--- TRY IT ---
Copy exactly the lines from the start of the material through the line with "Image resolution: width=466". Pictures stay out of the copy.
● ● ● ● ● ● ●
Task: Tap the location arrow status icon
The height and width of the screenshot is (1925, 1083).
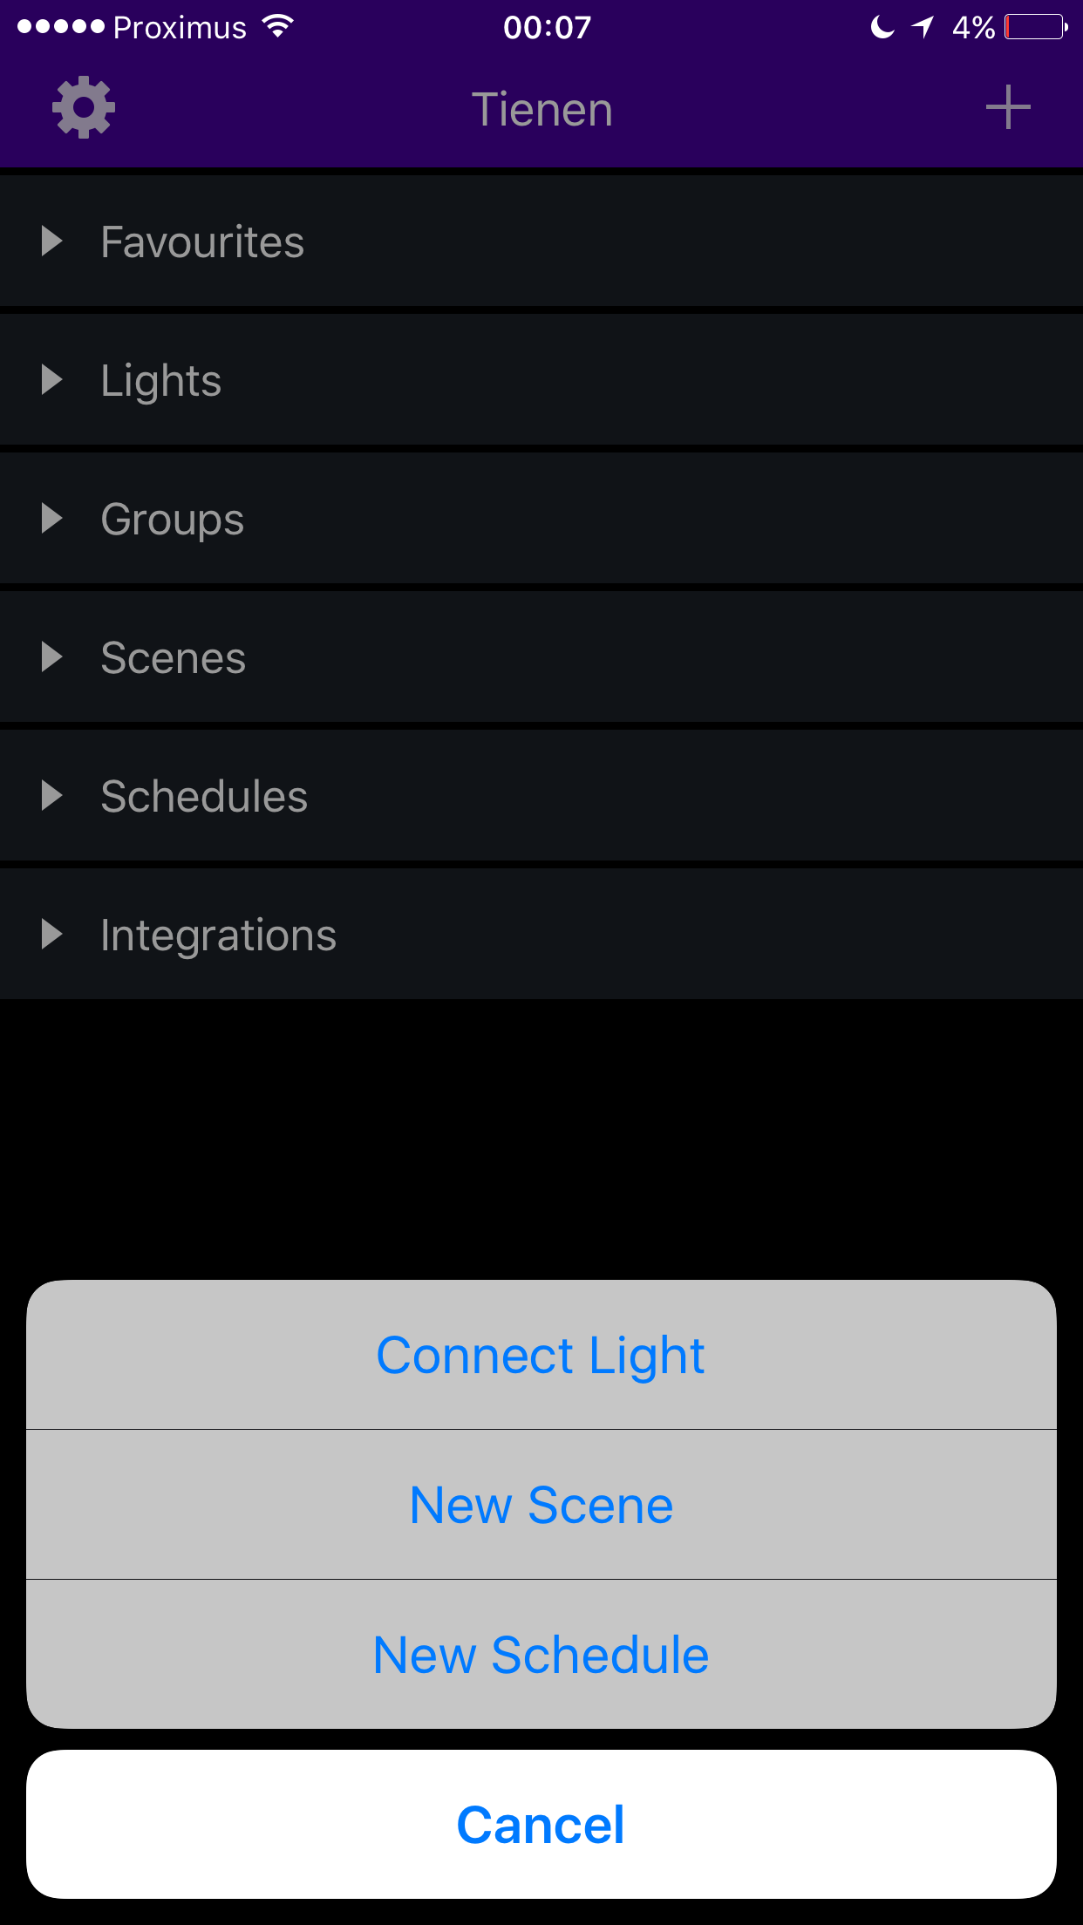Action: pyautogui.click(x=923, y=27)
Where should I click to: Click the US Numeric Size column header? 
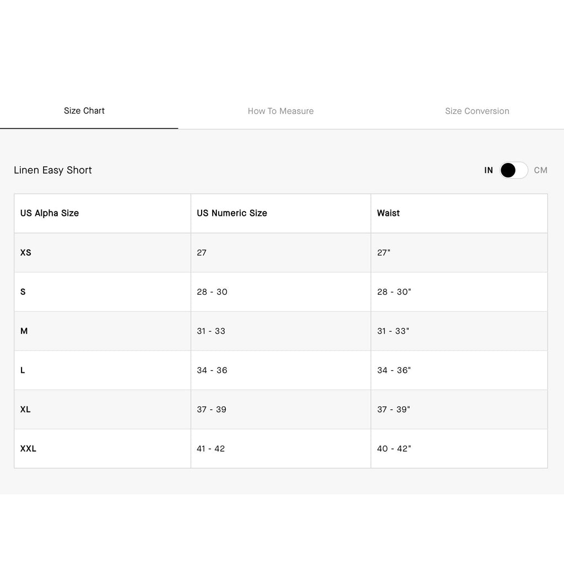point(232,213)
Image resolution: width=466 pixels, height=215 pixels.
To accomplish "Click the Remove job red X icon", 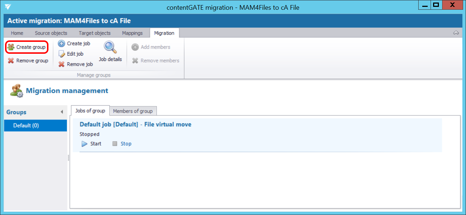I will pos(61,64).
● ● ● ● ● ● ●
--- YOUR SOLUTION ---
Task: Tap the location arrow status icon
The height and width of the screenshot is (1925, 1083).
Action: pyautogui.click(x=923, y=27)
Where should I click to: Click the US Numeric Size column header? 
point(232,213)
Image resolution: width=466 pixels, height=215 pixels.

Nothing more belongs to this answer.